Because in smaller ways, Newt was the type to plan for the future—in sentimental, symbolic ways that were for him alone to carry, like the career and interpersonal peripatetic that he was. For instance, unbeknownst to Hermann, he had saved a piece of the broken amber binoculars. He wore it on a chain around his neck. It rested near his collarbone and he fiddled with it frequently. Sometimes, but not often, lying alone, Newt fitted his palm over the bump on his sternum, as if it too was a talisman Hermann had left him. But he did not do so often.

Despite Hermann’s best efforts, Newt’s broken arm had not quite set right. It never healed properly. When people asked about its odd bent, Newt would tell them that it had been broken by his true love in God’s comedy of errors.

By the time Hermann returned from Zürich, the thaw had begun in earnest. On his first free day he took a shovel, went to the back garden, and planted the wheel-pod seed. Digging was hard for him, and it was raining. Darwin fluttered from perch to perch, shaking the water off her feathers. Neither of them minded the rain. And the physical labor, however brief, did Hermann good.

They sat quiet in his kitchen afterwards, drying off and watching the rain fall in the back garden.

“We can't ever move house now, can we?” Darwin said.

“I suppose not,” Hermann said with a frown. “But that’s all right.”

He had interviewed and been offered the job on the x-ray satellite, and he was going to take it. After that, who knew? Newton would probably settle down somewhere new. Perhaps he was on the move right now.

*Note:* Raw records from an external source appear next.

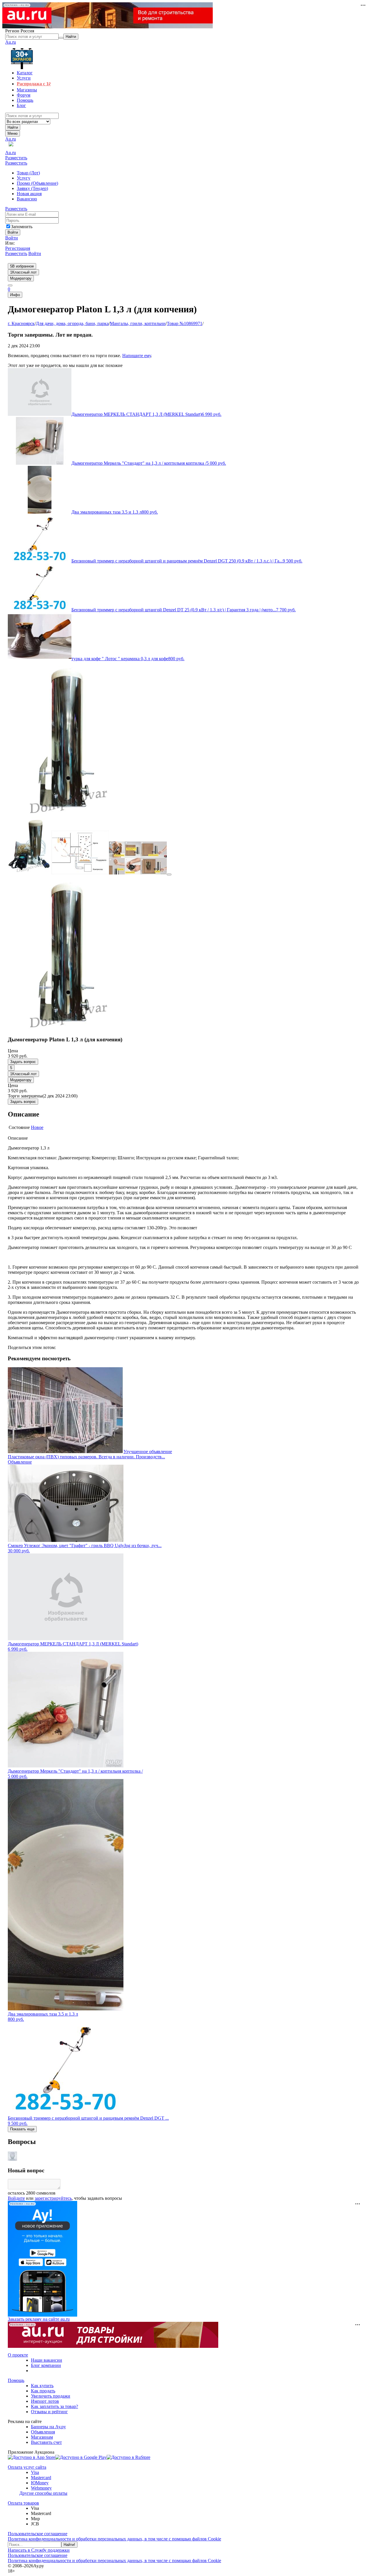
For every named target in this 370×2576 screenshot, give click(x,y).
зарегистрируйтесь (53, 2198)
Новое (37, 1127)
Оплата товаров (23, 2503)
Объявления (43, 2431)
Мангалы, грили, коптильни (138, 323)
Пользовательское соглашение (37, 2533)
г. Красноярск (21, 323)
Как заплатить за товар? (54, 2406)
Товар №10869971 (184, 323)
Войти (11, 237)
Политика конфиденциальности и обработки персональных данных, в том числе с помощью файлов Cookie (114, 2538)
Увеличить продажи (50, 2396)
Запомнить (21, 226)
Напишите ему (136, 355)
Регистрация (17, 248)
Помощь (16, 2380)
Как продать (43, 2390)
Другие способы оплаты (43, 2493)
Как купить (42, 2385)
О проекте (18, 2354)
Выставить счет (46, 2442)
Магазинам (42, 2437)
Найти (13, 127)
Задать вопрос (23, 1062)
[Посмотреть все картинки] (169, 874)
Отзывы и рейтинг (49, 2411)
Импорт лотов (45, 2401)
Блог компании (46, 2365)
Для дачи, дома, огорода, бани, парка (72, 323)
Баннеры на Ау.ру (48, 2426)
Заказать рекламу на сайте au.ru (39, 2319)
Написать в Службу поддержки (39, 2550)
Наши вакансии (46, 2360)
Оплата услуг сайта (27, 2467)
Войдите (16, 2198)
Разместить (16, 157)
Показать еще (22, 2129)
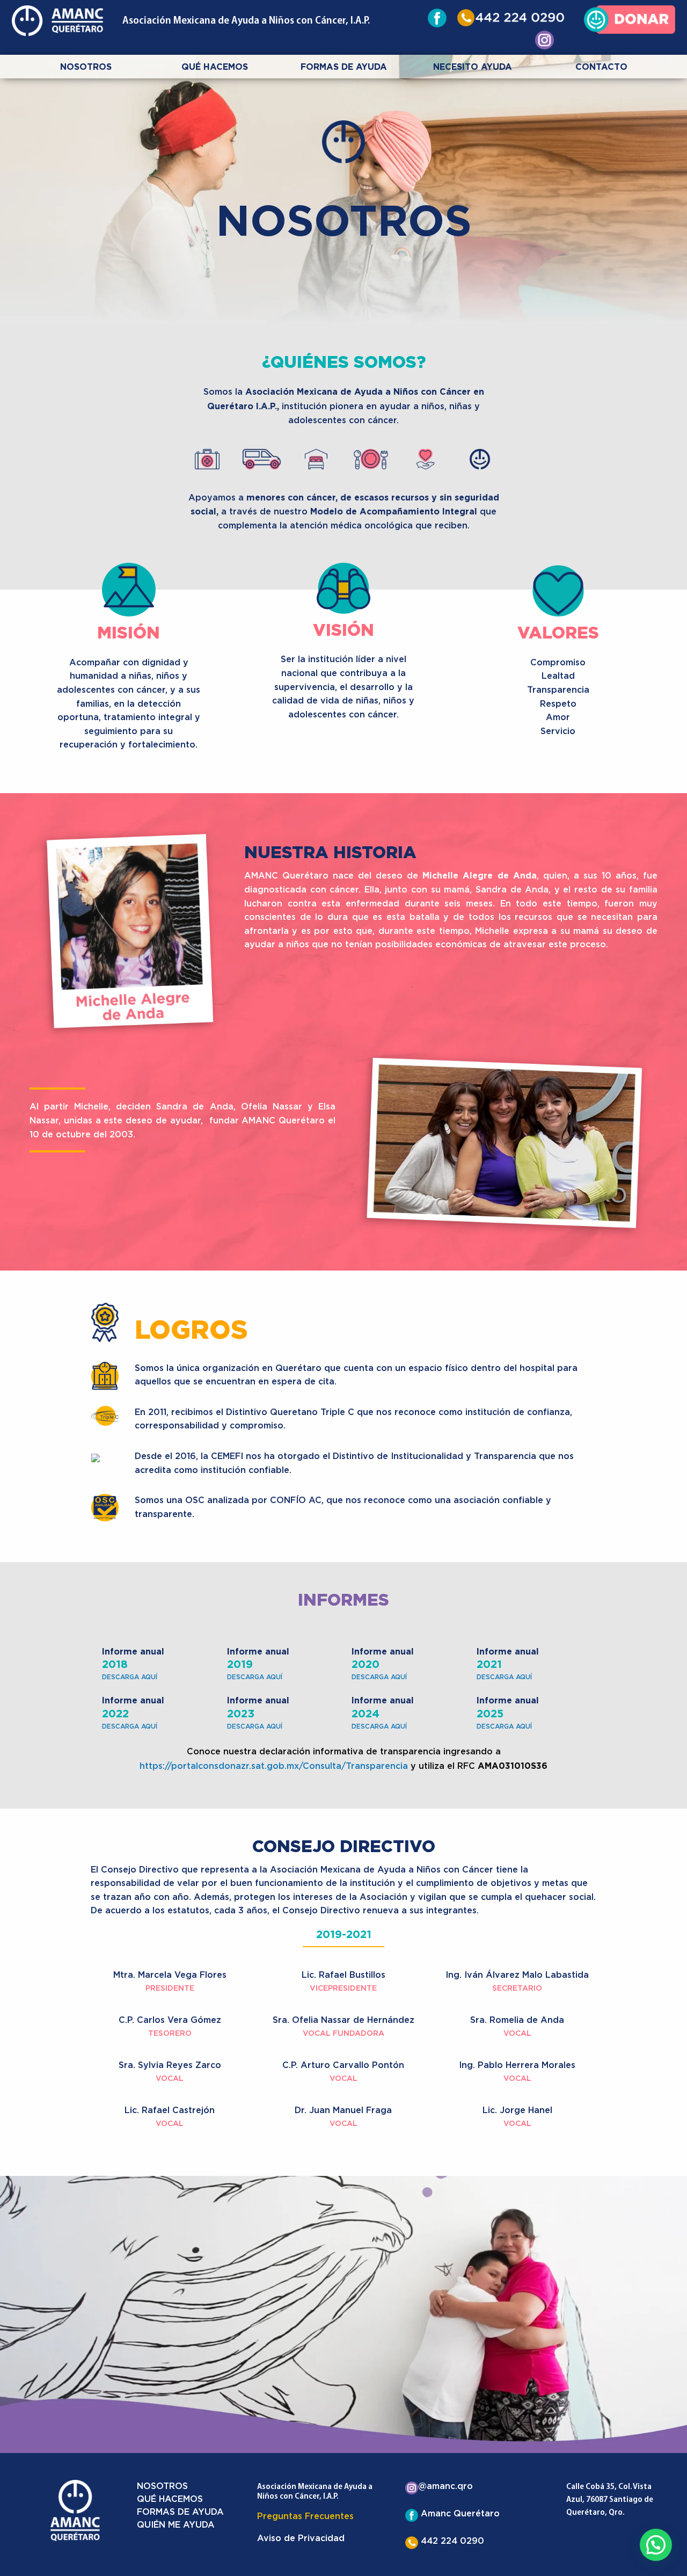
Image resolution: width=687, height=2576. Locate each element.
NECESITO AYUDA (472, 66)
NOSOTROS (86, 66)
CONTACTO (601, 66)
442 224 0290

Since his trip, since reading the logs, something had been dislodged from the dam. Hermann was no longer incapable of picturing Newton in new places. He pictured him ice climbing, Fern harnessed to his back. He pictured him digging up dinosaurs in the salt flats of Utah, far at last from the reach of the Church. He pictured him deep in the sea in a dangerous diving bell, searching the ocean floor for the grotesque and fantastical, eager and invincible as ever. He pictured him sitting quietly in the Oxford greenhouse with Lyra.

He often thought of a conversation he and Newton had had on their last night together. They had been lying in Hermann’s bed at home. Something about separation; about the border between their worlds, which physical properties Newton never tired of speculating upon and questioning his physicist about. He argued that, since the worlds had the same physical laws, they must be contained in the same envelope in some higher dimension.

Usually Hermann made some counterargument backed up with actual math. But tonight Newt pressed on past this and said, disagree if you like, Hermann, but after all, if you think about it on that scale, we’ll still be together.

“Is that comforting?” Hermann said.

“I think it is,” Newt said.

“You would take wild speculation on astrophysics and bend it into some romantic comfort,” Hermann said, his tone chastising but his eyes fond.

Newt rolled his eyes. “Laugh all you want,” he said. “I know higher dimensions are real. As real as the multiverse.”

“How is that?” said Hermann.

“We could never see them or conceptualize them, I know, with our feeble human minds. But we can feel the shape of them, the same way you feel the sound of a loved one’s voice. You couldn’t describe that sound, or picture it in images, but even though it's a sound, you feel that it has a shape on some unattainable plane. It has a shape that you know.”

“Don’t be fanciful, Newton...” Hermann said softly.

Sitting by the kitchen window, Hermann thought about how the tree would probably not even be half-grown before he died. That was all right. Maybe when it reached a hundred feet it would begin to be noticed, and baffle dendrologists; maybe it would die and never be noticed. That was all right too. Maybe it would become petrified and baffle future archaeologists. Maybe it would be discovered by a plucky archaeologist who would make it their life’s work to fit it into the record.

Hermann knew he would not even see a sprout for a while. That was all right. He was patient.